> [Records provided]
· · · · ·

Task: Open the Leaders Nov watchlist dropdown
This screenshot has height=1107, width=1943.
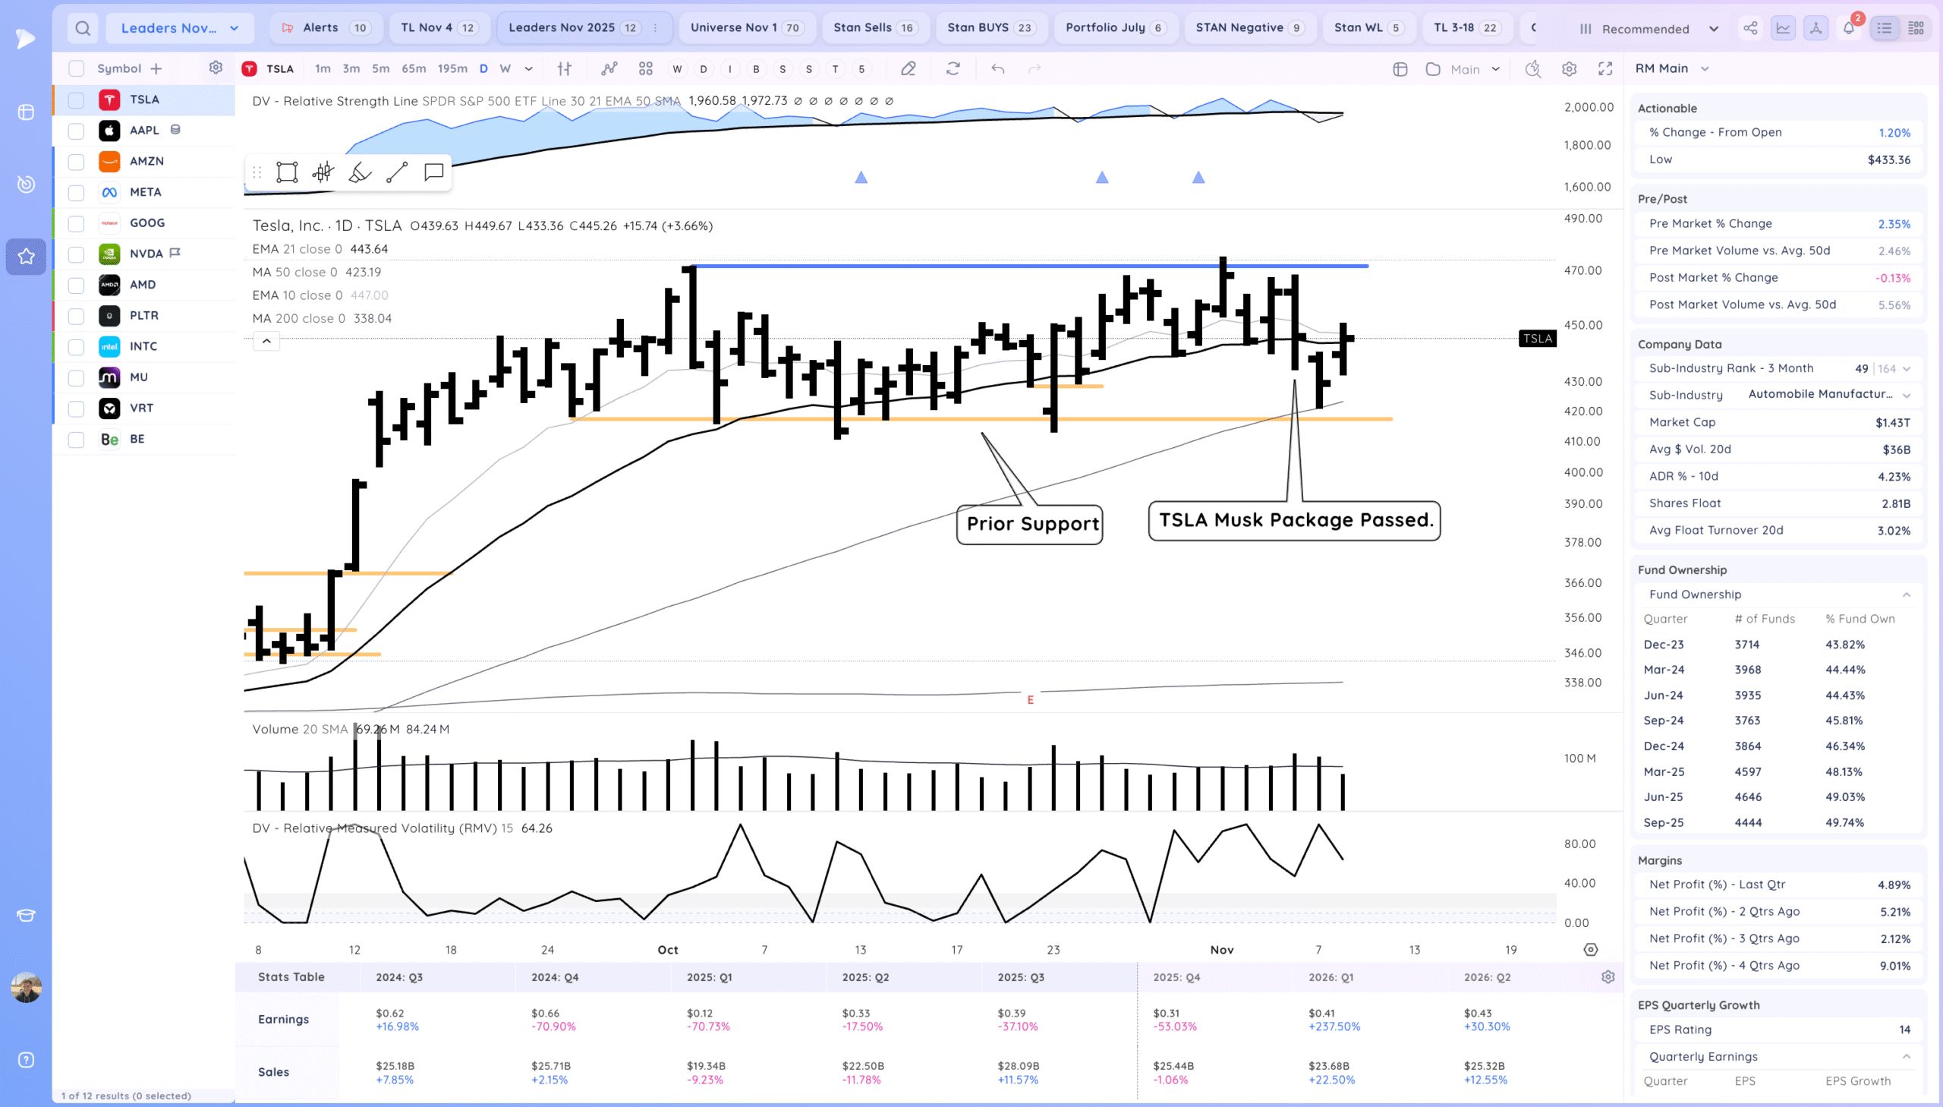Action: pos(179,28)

· · · · ·

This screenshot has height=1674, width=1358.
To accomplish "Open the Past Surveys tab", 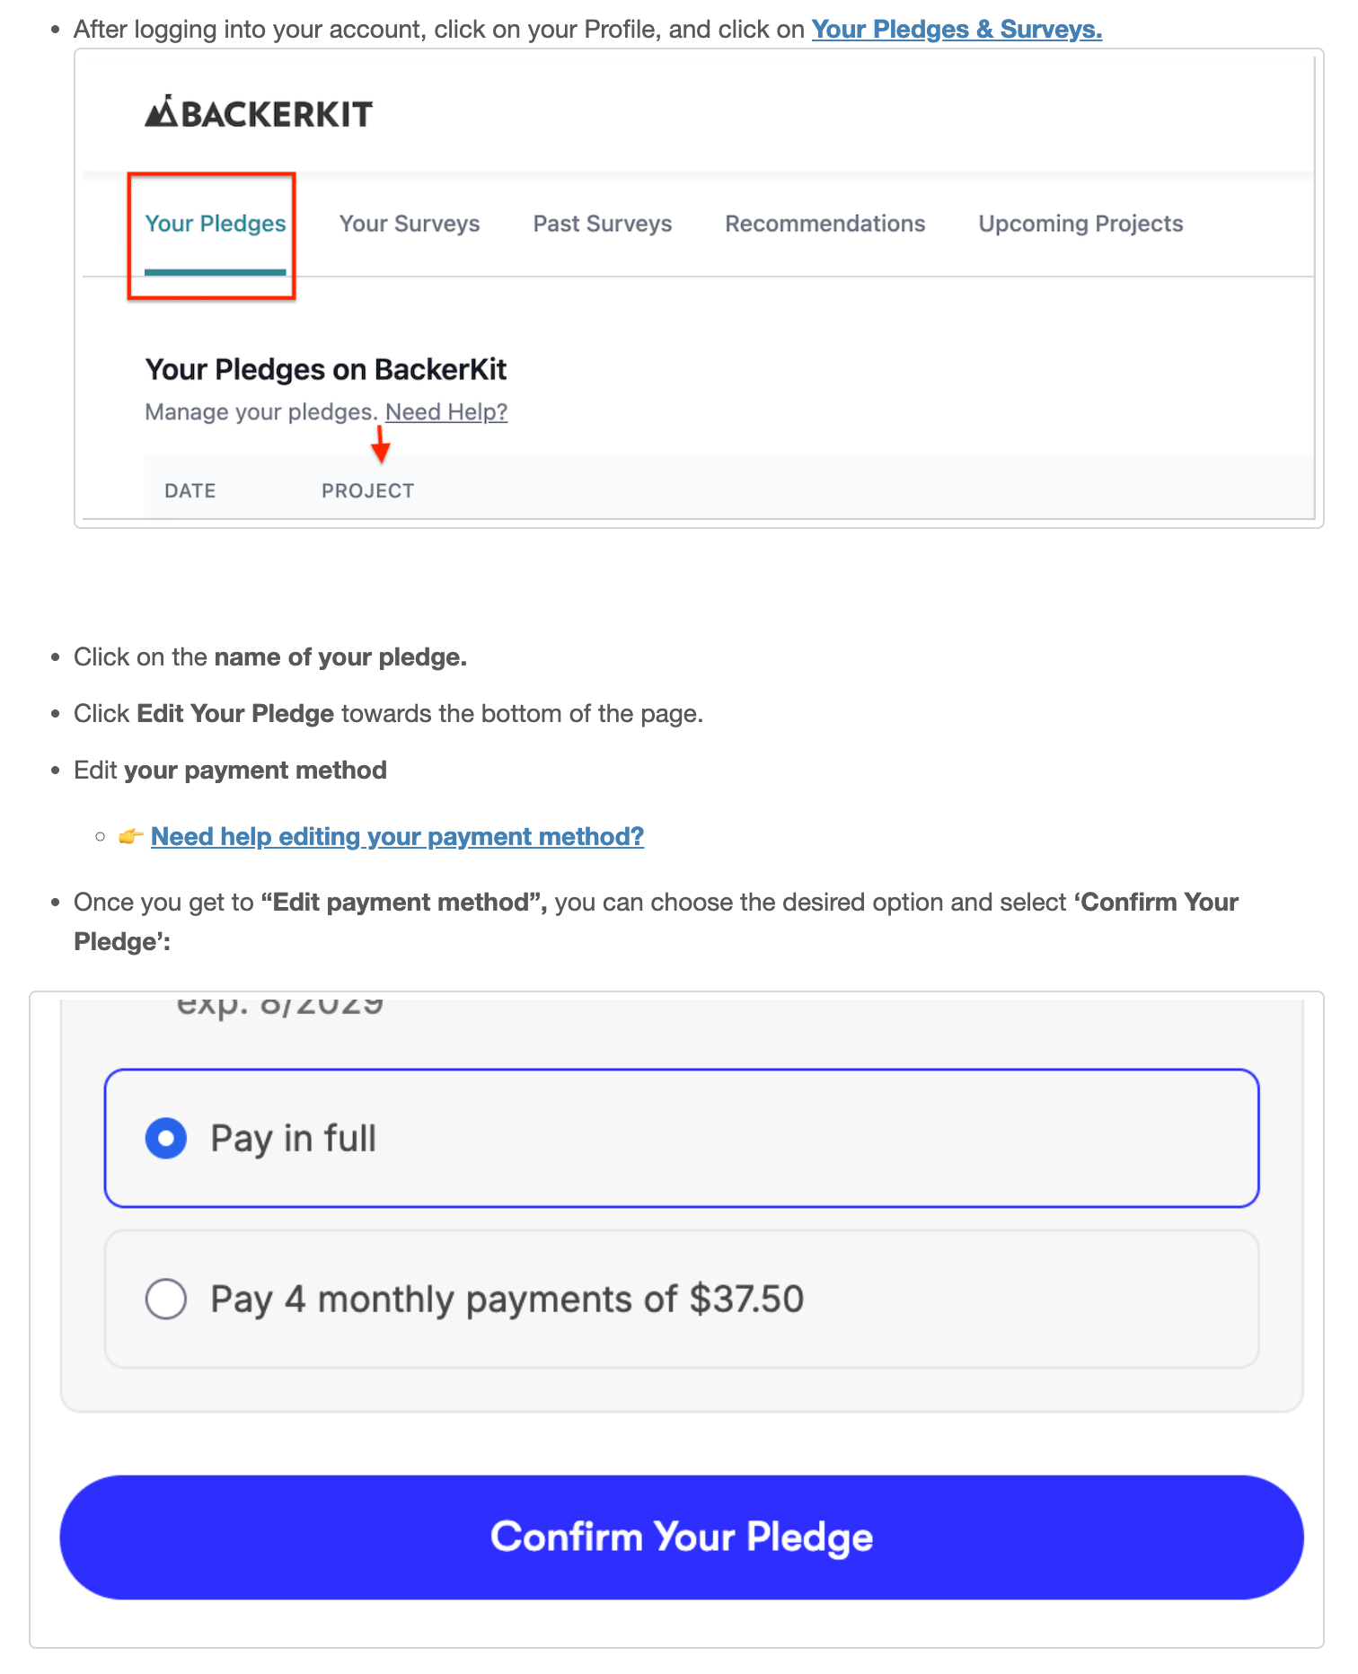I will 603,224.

· · · · ·

> [Task details] Reproduce the listing between the lines holding "Task: Open the Leaders Nov watchlist dropdown" and "Action: pos(179,28)", inclusive, swapping "dropdown" for "menu" and leaving all else unchanged. Omit the pictures.

> [Finished task]
Task: Open the Leaders Nov watchlist menu
This screenshot has height=1107, width=1943.
Action: pos(179,28)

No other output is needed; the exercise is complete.